Since I’m between novel projects this month, I decided to check out the writing section of my new local library and finally get myself a card. There wasn’t much, but stacking my few finds with the writing books I own, I decided now would be a good time to brush up on some basic research on the craft and process of writing, especially since we were driving to Portland to visit friends and my husband will often read to me in the car on long drives.
Well, he sampled a few of the books, some which sounded better aloud than others. One was obviously more like a workbook, asking questions about your idea/manuscript, and not easy to read in the car, another was written by some college professor who after fifteen minuets of reading chapter one, we still weren’t sure what the book was about. There was a scholarly but promising book on voice in writing that we figured we’d probably come back to, but when he tried the first chapter of “How to Write Science Fiction and Fantasy” by Orson Scott Card, there was a definite shift.
The other book might have been about voice, but Card’s book has voice. Suddenly it felt like an old friend was telling us hilarious stories and tips about writing, and since the traffic was stressful we decided to stick with it.
Card’s book, published in 1990, starts off with talking about genre and publishing categories.
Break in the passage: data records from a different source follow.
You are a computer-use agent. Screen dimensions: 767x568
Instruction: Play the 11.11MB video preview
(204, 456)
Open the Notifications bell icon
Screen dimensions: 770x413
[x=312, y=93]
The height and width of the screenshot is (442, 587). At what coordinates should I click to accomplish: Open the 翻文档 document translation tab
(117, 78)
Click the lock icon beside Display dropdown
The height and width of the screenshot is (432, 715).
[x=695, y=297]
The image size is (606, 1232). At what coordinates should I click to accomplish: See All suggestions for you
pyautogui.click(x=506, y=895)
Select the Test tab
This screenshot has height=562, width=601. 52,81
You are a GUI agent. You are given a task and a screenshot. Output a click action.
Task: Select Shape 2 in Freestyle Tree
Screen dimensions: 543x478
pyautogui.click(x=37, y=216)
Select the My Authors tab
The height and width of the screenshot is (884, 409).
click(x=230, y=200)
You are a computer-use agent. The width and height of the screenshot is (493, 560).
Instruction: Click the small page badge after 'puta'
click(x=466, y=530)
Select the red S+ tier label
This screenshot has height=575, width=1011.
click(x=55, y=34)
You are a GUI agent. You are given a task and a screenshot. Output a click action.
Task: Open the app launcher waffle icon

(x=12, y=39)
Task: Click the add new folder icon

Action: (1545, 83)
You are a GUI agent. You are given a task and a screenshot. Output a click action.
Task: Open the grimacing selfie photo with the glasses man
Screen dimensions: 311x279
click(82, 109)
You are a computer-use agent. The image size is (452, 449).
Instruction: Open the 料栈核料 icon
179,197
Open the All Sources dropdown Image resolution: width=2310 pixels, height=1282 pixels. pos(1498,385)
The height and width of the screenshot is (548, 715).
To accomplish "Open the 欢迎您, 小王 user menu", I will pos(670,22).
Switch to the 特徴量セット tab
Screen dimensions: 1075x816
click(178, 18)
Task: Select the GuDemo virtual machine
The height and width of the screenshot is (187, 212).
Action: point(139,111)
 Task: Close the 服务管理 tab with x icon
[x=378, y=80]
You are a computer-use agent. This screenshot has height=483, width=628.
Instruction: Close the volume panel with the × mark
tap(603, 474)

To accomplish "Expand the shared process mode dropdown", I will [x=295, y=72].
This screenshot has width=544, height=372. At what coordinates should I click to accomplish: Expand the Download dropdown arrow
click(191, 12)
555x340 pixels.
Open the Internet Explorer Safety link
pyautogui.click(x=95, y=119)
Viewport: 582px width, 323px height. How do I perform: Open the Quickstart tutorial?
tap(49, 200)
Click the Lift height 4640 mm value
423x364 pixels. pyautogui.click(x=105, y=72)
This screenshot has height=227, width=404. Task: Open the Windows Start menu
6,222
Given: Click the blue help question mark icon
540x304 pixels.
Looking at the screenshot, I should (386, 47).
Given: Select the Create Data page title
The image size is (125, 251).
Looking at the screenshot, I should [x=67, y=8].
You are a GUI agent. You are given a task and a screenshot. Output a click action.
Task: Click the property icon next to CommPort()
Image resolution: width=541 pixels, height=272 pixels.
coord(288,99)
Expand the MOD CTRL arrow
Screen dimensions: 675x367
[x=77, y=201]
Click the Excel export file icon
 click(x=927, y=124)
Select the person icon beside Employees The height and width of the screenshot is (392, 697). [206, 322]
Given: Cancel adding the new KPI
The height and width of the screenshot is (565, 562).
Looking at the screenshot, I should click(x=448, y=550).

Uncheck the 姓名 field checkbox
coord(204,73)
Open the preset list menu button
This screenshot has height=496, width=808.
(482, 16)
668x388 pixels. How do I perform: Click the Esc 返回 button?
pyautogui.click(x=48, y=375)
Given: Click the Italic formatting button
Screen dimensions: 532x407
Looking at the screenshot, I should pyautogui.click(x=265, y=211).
His thoughts are hardly current 22 years later, but are the still relevant? We got into a fascinating debate over the state of publishing. Card talks about how those publishing categories lock authors into a genre, and both publisher and readers expect more of that, not something completely different:
The result is that today, while readers are very free, passing easily from one community to another, the publishing categories clamp down like a vise on the authors themselves. You must keep this in mind as you begin to publish. Do you wish to be known forever as a science fiction or fantasy writer?
At first I was inclined to think that in indie publishing this has at least changed. There’s no one to stop me publishing what I want, right? Well, my husband had some interesting points. Maybe no one can stop you, but your books are still shelved in different sections of the bookstore, even if it’s the online bookstore. You basically are pitching yourself to a whole new audience all over again, as a fresh name. Also, your “brand” on your website… which genre or category of reader are you trying to attract?
The marketing challenge of crossing genres is still there. And in some respects, publishing category will become even more important. It’s the major way on amazon to browse books, which means which categories you pick for it is crucial. Which readers sample your book hangs on it. Perhaps starting over as a new name is slightly easier, but the pressure to write another book just like your last one is still there.